本発明は、放電ランプ用陰極およびこの放電ランプ用陰極を備えた放電ランプに関する。
ショートアーク放電ランプにおいては、その陰極にエミッタ物質が含有されている。陰極に含有されるエミッタ物質としては、一般に、トリウム化合物が用いられている(特許文献1参照)。しかしながら、トリウム元素は放射性元素であることから、トリウム化合物の管理や取り扱いに十分な配慮が必要とされる。
このような事情から、最近においては、エミッタ物質として、酸化ランタン(La2 3 )、酸化ハフニウム(HfO2 )、酸化ジルコニウム(ZrO2 )などの非放射性の希少金属化合物やバリウム化合物が含有されてなる陰極が提案されている(特許文献2参照。)。
しかしながら、エミッタ物質として希少金属化合物やバリウム化合物が含有されてなる陰極を用いた場合には、以下のような問題がある。
放電ランプの陰極において、電子放射特性に寄与するエミッタ物質は当該陰極の先端に存在するものだけである。ここで、陰極の先端に存在するエミッタ物質は、点灯時に陰極先端が加熱されることによって蒸発するが、陰極の後端から先端に向かってエミッタ物質が移動することによって、当該陰極の先端にはエミッタ物質が補給される。

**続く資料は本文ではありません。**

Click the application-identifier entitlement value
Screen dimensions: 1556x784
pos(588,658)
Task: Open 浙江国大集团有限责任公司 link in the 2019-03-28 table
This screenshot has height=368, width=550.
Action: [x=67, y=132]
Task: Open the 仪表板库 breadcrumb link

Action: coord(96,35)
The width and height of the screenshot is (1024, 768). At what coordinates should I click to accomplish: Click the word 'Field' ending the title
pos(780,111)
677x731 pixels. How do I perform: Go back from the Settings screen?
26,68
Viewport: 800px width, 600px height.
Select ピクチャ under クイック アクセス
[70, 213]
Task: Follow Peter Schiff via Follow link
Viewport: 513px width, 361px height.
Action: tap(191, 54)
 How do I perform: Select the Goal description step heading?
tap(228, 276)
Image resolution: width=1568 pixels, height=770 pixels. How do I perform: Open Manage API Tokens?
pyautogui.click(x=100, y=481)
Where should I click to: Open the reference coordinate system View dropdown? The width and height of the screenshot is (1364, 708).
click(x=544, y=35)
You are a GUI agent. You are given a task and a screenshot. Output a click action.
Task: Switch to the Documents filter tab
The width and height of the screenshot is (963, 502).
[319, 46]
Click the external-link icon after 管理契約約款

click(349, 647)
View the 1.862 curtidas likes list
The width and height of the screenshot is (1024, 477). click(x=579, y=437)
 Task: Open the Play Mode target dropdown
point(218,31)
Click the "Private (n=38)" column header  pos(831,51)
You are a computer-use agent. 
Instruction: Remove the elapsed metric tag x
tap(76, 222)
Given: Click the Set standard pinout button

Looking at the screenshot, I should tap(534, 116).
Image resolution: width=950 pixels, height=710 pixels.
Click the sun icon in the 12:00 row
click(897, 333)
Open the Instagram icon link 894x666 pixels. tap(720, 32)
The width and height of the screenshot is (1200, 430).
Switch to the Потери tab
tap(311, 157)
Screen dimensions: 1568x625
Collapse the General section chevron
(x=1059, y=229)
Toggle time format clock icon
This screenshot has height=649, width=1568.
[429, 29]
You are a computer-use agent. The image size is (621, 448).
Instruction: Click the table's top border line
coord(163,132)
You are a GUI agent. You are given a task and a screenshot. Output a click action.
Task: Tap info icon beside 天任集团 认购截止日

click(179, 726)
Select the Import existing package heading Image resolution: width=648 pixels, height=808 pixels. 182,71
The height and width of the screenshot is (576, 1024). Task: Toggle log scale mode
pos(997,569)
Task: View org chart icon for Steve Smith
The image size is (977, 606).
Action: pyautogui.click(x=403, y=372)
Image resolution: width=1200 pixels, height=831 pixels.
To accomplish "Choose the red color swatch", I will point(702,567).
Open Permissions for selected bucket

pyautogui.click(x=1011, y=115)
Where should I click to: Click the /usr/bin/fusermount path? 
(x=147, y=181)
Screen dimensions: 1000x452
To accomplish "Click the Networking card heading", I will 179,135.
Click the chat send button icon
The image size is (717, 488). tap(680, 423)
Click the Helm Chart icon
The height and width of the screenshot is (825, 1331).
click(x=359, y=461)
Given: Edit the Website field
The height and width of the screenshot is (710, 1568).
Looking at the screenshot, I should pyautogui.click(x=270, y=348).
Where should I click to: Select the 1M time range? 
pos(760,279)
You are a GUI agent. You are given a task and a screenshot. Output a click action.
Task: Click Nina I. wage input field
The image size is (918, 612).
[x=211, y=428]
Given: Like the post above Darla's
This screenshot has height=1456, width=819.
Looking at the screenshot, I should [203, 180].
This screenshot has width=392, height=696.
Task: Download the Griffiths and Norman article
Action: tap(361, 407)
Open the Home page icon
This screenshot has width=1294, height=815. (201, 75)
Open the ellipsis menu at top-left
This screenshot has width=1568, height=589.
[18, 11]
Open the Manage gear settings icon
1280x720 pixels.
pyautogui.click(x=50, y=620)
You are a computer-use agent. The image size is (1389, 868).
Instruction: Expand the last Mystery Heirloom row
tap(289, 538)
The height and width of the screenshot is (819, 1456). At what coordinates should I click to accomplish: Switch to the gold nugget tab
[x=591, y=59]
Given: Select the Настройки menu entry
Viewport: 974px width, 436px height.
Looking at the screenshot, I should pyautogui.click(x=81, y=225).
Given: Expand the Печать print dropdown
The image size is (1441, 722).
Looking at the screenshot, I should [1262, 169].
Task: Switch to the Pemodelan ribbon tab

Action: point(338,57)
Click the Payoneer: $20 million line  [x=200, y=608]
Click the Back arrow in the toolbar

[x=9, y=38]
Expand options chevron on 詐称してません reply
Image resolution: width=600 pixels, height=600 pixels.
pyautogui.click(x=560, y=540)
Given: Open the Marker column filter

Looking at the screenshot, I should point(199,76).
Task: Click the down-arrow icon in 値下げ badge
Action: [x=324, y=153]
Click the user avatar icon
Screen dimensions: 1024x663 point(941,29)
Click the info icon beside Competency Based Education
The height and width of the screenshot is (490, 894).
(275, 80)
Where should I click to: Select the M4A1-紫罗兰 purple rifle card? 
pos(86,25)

然るに、希少金属化合物やバリウム化合物よりなるエミッタ物質は、トリウム化合物よりなるエミッタ物質に比べて、放電ランプの点灯中において蒸発しやすい。そして、陰極先端においてエミッタ物質が蒸発する速度が、陰極の後端から先端に向かってエミッタが移動する速度より大きいと、陰極先端においてエミッタ物質が枯渇する。このため、陰極に含有されるエミッタ物質としてトリウム化合物以外のものを使用した放電ランプにおいては、点灯状態が早期に不安定になる、という問題がある。特に、1 kW以上の高入力の放電ランプにおいては、希少金属化合物やバリウム化合物の蒸発が著しく、点灯状態が早期に不安定になるという現象が顕著に生じてしまう。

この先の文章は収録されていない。